=== Entries shown ===

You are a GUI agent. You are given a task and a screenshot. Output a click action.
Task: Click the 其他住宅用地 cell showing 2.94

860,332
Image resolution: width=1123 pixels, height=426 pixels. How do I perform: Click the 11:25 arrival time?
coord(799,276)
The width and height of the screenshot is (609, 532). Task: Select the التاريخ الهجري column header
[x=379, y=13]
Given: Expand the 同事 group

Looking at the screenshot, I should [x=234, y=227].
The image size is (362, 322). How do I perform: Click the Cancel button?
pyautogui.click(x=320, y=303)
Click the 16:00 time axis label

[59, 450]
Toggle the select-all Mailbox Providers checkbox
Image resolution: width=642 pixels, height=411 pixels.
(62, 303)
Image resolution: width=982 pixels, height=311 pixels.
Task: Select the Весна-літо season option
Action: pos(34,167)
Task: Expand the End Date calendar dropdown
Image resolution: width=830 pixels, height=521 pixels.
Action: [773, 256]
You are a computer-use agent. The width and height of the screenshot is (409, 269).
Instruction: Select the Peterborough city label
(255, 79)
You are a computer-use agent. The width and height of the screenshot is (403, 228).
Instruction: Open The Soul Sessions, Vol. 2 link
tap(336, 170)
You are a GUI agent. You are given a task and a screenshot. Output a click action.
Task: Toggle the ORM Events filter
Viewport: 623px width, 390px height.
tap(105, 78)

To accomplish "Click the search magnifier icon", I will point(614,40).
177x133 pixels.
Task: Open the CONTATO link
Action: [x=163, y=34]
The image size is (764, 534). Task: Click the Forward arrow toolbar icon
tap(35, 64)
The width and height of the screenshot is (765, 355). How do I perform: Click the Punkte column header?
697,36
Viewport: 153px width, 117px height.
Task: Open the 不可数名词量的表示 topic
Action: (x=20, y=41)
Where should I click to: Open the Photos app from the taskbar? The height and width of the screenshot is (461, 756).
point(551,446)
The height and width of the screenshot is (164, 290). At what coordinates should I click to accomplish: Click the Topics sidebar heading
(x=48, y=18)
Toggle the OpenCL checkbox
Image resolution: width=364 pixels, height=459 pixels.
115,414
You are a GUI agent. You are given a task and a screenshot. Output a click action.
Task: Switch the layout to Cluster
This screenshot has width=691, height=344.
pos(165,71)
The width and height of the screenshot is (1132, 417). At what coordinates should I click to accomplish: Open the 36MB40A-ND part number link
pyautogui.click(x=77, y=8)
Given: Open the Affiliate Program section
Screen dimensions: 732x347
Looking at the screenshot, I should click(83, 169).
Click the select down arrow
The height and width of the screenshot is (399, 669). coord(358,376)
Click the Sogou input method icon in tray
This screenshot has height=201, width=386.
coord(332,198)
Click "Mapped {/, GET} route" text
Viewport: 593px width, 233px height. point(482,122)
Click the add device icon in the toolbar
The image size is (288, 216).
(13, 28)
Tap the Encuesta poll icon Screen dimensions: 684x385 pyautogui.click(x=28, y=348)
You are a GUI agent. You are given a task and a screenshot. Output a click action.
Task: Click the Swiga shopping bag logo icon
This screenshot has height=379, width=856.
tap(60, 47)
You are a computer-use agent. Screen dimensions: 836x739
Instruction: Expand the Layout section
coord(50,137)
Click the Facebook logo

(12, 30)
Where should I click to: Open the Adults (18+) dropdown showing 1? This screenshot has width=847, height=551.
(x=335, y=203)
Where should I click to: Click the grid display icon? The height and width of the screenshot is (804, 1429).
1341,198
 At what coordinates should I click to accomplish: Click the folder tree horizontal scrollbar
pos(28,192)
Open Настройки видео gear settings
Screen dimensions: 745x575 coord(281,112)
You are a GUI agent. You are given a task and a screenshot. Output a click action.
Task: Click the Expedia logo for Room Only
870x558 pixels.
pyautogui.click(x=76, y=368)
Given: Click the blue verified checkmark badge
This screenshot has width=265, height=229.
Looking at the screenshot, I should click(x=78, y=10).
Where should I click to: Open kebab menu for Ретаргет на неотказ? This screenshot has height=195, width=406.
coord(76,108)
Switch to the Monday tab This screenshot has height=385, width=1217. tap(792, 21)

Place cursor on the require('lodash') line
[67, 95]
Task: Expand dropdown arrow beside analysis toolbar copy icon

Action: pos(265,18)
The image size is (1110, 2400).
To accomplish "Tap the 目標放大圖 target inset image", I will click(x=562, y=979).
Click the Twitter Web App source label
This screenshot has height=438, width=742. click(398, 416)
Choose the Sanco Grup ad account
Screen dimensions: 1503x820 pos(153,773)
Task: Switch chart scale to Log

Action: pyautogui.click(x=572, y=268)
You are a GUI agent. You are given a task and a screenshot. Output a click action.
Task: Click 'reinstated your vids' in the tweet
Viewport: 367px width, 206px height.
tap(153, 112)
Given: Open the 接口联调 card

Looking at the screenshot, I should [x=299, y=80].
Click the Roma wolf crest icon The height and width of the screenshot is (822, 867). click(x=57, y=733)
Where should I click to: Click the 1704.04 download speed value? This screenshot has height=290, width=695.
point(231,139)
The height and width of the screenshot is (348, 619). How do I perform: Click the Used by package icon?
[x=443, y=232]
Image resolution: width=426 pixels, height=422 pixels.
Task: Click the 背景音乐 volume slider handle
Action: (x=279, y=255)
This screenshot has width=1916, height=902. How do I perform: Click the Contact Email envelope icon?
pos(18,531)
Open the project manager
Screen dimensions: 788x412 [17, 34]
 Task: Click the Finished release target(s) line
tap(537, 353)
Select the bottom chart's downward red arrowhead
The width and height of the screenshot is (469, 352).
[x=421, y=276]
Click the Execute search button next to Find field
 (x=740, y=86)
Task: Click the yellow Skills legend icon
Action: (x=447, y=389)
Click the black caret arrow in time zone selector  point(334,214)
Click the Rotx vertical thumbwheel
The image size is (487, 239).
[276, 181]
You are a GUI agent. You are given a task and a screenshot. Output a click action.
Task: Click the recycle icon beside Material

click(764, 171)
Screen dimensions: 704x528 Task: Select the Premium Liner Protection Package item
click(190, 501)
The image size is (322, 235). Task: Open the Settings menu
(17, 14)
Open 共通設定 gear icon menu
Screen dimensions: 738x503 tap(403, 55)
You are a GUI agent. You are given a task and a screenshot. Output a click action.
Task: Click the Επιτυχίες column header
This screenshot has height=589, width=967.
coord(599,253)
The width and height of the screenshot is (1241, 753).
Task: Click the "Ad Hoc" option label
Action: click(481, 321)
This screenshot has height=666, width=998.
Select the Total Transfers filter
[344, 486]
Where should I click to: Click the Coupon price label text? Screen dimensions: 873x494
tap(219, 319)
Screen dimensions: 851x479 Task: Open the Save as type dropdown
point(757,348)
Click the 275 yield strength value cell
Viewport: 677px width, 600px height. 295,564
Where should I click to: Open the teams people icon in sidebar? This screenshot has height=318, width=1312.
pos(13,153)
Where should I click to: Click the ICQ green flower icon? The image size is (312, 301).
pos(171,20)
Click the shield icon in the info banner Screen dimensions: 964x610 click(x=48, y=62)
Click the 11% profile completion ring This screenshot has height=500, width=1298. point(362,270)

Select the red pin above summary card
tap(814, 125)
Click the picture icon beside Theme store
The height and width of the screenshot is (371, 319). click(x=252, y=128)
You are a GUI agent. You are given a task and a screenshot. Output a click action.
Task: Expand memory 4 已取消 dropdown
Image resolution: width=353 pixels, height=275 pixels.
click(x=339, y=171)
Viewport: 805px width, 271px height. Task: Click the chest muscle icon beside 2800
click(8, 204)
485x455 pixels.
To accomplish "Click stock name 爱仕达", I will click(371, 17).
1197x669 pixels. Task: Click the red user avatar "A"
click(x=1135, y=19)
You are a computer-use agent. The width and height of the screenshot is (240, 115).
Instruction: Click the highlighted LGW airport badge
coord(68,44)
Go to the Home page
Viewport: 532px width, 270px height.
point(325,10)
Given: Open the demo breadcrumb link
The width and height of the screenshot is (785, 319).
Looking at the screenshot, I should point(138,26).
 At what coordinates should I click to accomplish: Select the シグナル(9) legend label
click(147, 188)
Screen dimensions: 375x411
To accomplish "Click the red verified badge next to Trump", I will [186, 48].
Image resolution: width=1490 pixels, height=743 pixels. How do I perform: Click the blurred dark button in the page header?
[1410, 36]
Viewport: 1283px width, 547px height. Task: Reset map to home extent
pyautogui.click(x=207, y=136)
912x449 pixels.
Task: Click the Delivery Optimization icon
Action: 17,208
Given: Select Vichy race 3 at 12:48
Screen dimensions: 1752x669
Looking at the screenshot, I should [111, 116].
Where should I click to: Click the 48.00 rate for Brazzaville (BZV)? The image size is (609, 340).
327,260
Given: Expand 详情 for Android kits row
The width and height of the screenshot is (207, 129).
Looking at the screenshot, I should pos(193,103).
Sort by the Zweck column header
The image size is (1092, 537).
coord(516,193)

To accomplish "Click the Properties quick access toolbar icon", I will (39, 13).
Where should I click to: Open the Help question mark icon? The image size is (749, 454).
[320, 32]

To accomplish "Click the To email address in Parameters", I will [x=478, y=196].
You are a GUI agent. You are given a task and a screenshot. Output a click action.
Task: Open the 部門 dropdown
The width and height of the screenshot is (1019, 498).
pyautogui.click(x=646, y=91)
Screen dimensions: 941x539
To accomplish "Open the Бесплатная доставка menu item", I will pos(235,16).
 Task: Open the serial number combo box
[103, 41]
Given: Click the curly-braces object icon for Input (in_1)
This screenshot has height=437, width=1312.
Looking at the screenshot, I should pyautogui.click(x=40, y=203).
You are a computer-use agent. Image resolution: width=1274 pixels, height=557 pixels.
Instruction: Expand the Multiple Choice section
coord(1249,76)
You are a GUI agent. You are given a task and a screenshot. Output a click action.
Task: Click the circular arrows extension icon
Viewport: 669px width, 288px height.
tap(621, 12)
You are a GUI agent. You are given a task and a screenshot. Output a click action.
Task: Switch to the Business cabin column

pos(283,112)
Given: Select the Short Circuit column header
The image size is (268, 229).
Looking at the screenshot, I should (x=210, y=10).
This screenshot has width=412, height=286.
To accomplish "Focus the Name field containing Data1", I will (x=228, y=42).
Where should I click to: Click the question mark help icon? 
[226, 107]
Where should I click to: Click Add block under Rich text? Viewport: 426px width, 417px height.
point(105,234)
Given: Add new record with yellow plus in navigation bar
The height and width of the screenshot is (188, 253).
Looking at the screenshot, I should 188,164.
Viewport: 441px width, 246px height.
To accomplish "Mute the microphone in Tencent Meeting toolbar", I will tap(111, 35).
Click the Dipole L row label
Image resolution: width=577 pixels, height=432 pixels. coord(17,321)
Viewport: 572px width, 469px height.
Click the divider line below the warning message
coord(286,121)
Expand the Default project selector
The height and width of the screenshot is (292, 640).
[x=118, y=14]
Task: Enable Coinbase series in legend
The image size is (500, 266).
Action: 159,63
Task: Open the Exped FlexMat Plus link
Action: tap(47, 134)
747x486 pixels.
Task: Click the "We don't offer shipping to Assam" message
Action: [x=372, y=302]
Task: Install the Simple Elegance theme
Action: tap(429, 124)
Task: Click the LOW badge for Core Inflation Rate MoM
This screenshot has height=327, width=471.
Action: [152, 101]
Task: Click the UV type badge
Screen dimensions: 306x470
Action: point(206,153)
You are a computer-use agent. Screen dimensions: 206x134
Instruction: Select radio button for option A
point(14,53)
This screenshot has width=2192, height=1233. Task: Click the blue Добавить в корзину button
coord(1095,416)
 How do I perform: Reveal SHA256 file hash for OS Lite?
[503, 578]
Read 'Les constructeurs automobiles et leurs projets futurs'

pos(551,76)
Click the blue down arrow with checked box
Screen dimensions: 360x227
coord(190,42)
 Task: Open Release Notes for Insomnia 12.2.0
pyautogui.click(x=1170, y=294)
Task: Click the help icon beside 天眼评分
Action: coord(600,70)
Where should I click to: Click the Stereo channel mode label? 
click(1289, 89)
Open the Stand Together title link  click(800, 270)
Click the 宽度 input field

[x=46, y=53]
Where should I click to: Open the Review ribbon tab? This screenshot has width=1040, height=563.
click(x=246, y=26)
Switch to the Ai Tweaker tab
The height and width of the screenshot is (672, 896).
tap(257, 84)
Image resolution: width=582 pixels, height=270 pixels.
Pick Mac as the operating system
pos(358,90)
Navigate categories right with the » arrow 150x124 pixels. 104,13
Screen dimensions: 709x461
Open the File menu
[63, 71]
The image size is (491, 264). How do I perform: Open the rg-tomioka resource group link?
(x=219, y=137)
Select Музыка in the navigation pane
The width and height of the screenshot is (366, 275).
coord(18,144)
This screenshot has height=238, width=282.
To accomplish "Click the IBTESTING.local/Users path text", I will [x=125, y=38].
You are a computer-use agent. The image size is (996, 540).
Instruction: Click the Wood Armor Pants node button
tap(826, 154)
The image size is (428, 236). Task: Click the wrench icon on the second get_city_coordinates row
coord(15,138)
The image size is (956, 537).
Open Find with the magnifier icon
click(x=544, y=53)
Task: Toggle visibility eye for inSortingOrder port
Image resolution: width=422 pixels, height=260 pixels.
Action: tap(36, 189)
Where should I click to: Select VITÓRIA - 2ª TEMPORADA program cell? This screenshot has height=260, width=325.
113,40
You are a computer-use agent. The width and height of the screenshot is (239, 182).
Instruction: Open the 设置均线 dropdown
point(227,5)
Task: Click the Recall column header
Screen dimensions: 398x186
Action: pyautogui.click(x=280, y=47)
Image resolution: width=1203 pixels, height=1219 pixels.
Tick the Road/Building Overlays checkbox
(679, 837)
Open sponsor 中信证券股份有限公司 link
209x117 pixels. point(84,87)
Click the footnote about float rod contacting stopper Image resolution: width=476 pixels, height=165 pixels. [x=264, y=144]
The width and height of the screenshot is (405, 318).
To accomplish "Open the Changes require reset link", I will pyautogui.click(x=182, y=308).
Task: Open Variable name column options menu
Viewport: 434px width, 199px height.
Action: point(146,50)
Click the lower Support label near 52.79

===

§ Task goal:
Report each line in the preceding entries that holds the string "computer".

§ Solution to this task:
You are a computer-use agent. The width and height of the screenshot is (409, 269).
You are a computer-use agent. The width and height of the screenshot is (403, 228).
You are a computer-use agent. Screen dimensions: 836x739
You are a computer-use agent. The width and height of the screenshot is (240, 115).
You are a computer-use agent. Image resolution: width=1274 pixels, height=557 pixels.
You are a computer-use agent. Screen dimensions: 206x134
You are a computer-use agent. The image size is (996, 540).
You are a computer-use agent. The width and height of the screenshot is (239, 182).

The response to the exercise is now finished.